Abstract: We propose a distributed data management scheme for large data visualization that emphasizes efficient data sharing and access. To minimize data access time and support users with a variety of local computing capabilities, we introduce an adaptive data selection method based on an Enhanced Time-Space Partitioning (ETSP) tree that assists with effective visibility culling, as well as multiresolution data selection. By traversing the tree, our data management algorithm can quickly identify the visible regions of data, and, for each region, adaptively choose the lowest resolution satisfying user-specified error tolerances. Only necessary data elements are accessed and sent to the visualization pipeline. To further address the issue of sharing large-scale data among geographically distributed collaborative teams, we have designed an infrastructure for integrating our data management technique with a distributed data storage system supported by Logistical Networking (LoN). Data sets at different resolutions are generated and uploaded to the LoN for wide-area access. We describe a parallel volume rendering system that verifies the effectiveness of our data storage, selection and access scheme.
2004
High Performance Threaded Data Streaming for Large Scale Simulations
Viraj Bhat, Scott Klasky, Scott Atchley, Micah Beck, Doug McCune, Manish Parashar, High Performance Threaded Data Streaming for Large Scale Simulations, in the proceedings of 5th IEEE/ACM International Workshop on Grid Computing, Pittsburgh, PA, Nov 2004. Download paper.

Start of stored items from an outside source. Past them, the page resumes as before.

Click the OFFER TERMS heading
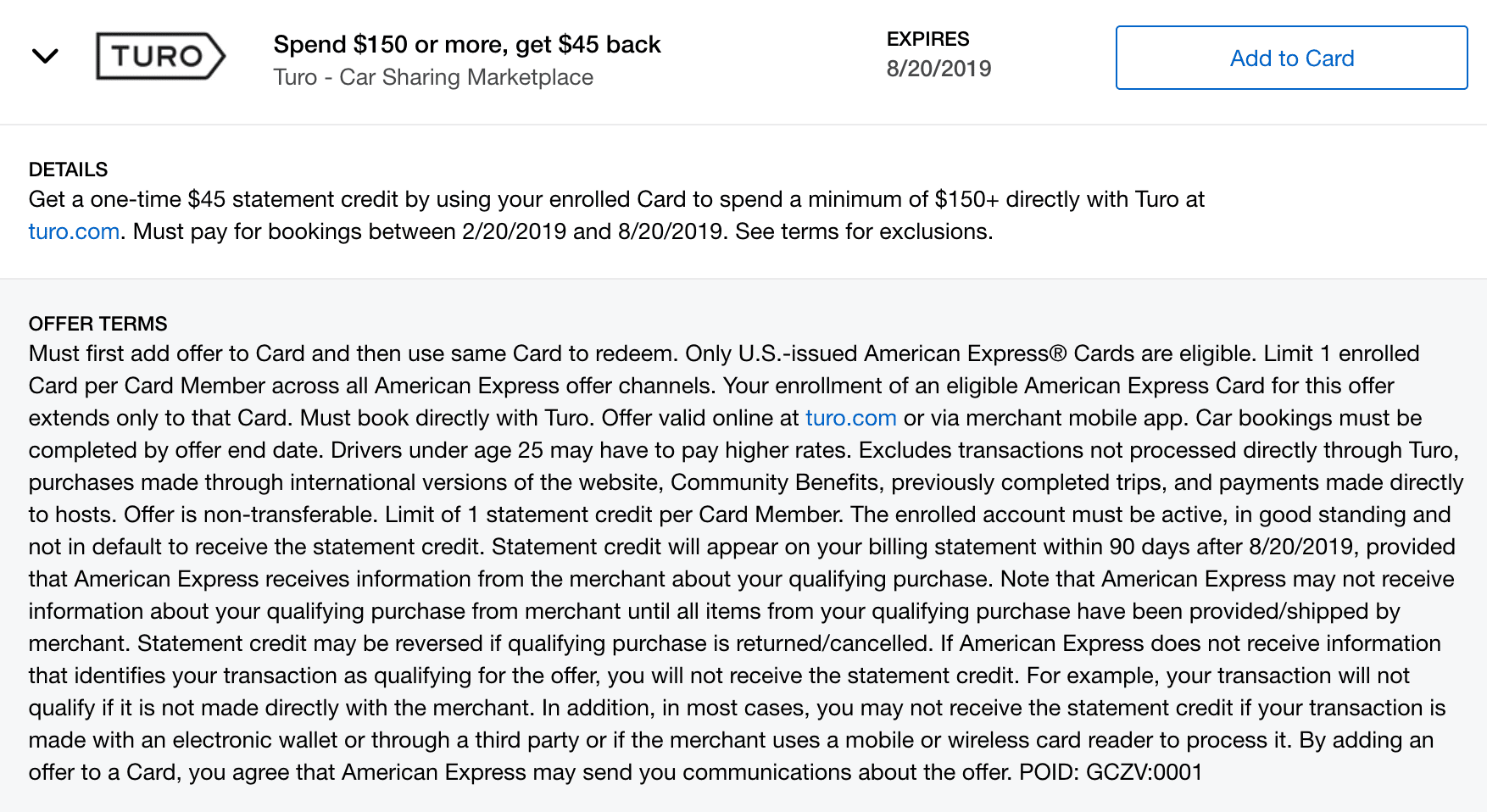The image size is (1487, 812). coord(97,324)
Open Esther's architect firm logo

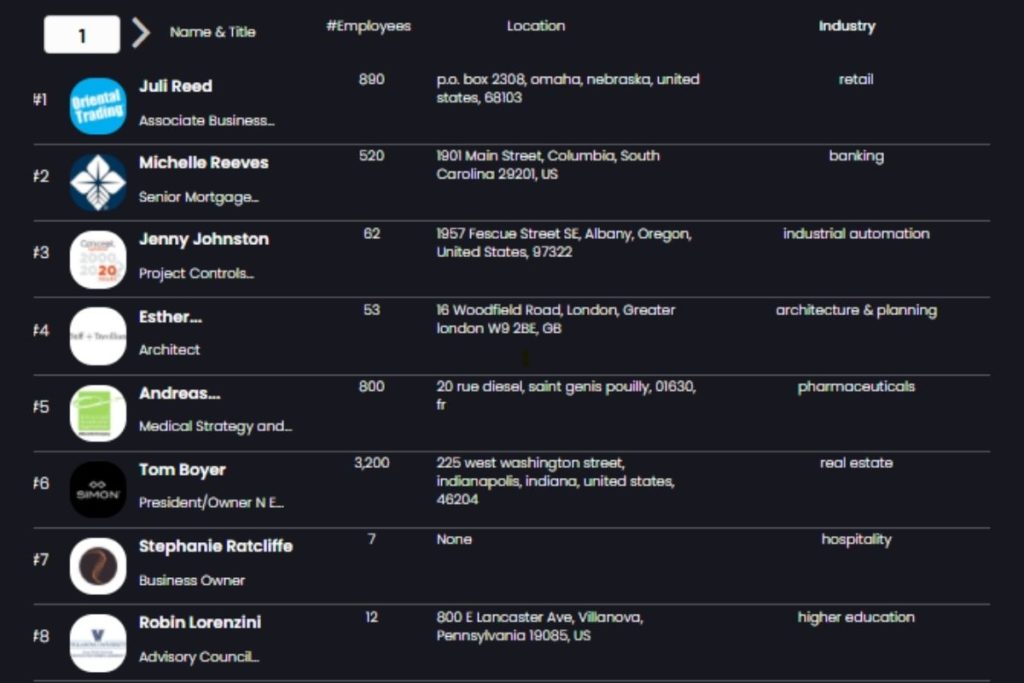[x=98, y=336]
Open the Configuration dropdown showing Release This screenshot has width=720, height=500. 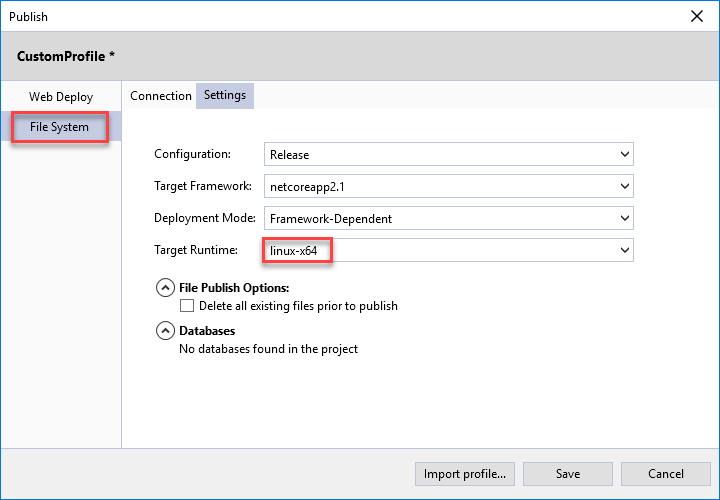coord(449,155)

Abstract: We have developed a threaded parallel data streaming approach using Logistical Networking (LN) to transfer multi-terabyte simulation data from computers at NERSC to our local analysis/visualization cluster, as the simulation executes, with negligible overhead. Data transfer experiments show that this concurrent data transfer approach is more favorable compared with writing to local disk and later transferring this data to be post-processed. Our algorithms are network aware, and can stream data at up to 97Mbs on a 100Mbs link from CA to NJ during a live simulation, using less than 5% CPU overhead at NERSC. This method is the first step in setting up a pipeline for simulation workflow and data management.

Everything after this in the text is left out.